I thought I could keep up with Online Commentary & Diversions while at Comic-Con. Ha ha ha ha ha.
• Coming Attractions: At Robot 6, Chris Mautner takes a look through the 46 (!!!) upcoming books listed in our Fall/Winter catalog (note: listed release dates may no longer be accurate and are all subject to change)
• History/Profile/Review: "What A Drunken Dream reveals is an author whose childhood passion for Frances Hodgson Burnett, L.M. Montgomery, and Isaac Asimov profoundly influenced the kind of stories she chose to tell as an adult. ... For those new to Hagio’s work, Fantagraphics has prefaced A Drunken Dream with two indispensable articles by noted manga scholar Matt Thorn. ... Taken together with the stories in A Drunken Dream, these essays make an excellent introduction to one of the most literary and original voices working in comics today. Highly recommended." – Katherine Dacey, The Manga Critic
• Review: "Anyone interested in the historical development of manga and the women who’ve contributed to the art form should read this book. I hope A Drunken Dream sells well enough for Fantagraphics or other publishers to consider putting out some of Hagio’s longer works. Her short stories are great, but I’d love to see what she does with a longer storyline." – Anna Neatrour, TangognaT
• Plug: "What Osamu Tezuka is to shonen and seinen manga, Moto Hagio is to shojo manga -- a true innovator who challenged and stretched the conventions of the medium by created touching, memorable and truly artistic comics stories. ... Fantagraphics had copies of the absolutely gorgeous hardcover edition of A Drunken Dream available for sale at their [Comic-Con] booth..." – Deb Aoki, About.com: Manga
• Interview:The Comics Journal's Shaenon Garrity sat down with Moto Hagio & translator Matt Thorn for a conversation at Comic-Con International: "I find it very embarrassing to read my very early work, but when you see the stories arranged chronologically it gives a good overall impression of my career. In Japanese, too, it’s common to present an author’s works in a sample spanning his or her whole career, so it’s turned out very much like that."
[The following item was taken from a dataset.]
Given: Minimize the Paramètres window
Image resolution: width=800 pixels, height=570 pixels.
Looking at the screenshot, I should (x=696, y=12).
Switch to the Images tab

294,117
• Review: "Deadpan dialogue, drawings that move from panel to panel with the strange and deliberate force of kung fu performance art, and a subtle interweaving of humor and angst come together to make [Werewolves of Montpellier] a brief knockout of a book." – Publishers Weekly (Starred Review)
• Review: "...[T]his cartwheeling shaggy-dog story begins, like a lot of metafiction, with the semblance of reality... But by the time a frog demon reanimates a 19th-century French peasant whose brains it has eaten, it’s fairly clear that Deitch is making stuff up. The fun of [The Search for Smilin' Ed] is the way it constantly darts back and forth across the line between genuine show-business lore (a favorite Deitch theme) and delirious whole-cloth invention. There are stories within stories, unreliable explainers, secret passageways that lead from one part of the tale to another." – Publishers Weekly (Starred Review)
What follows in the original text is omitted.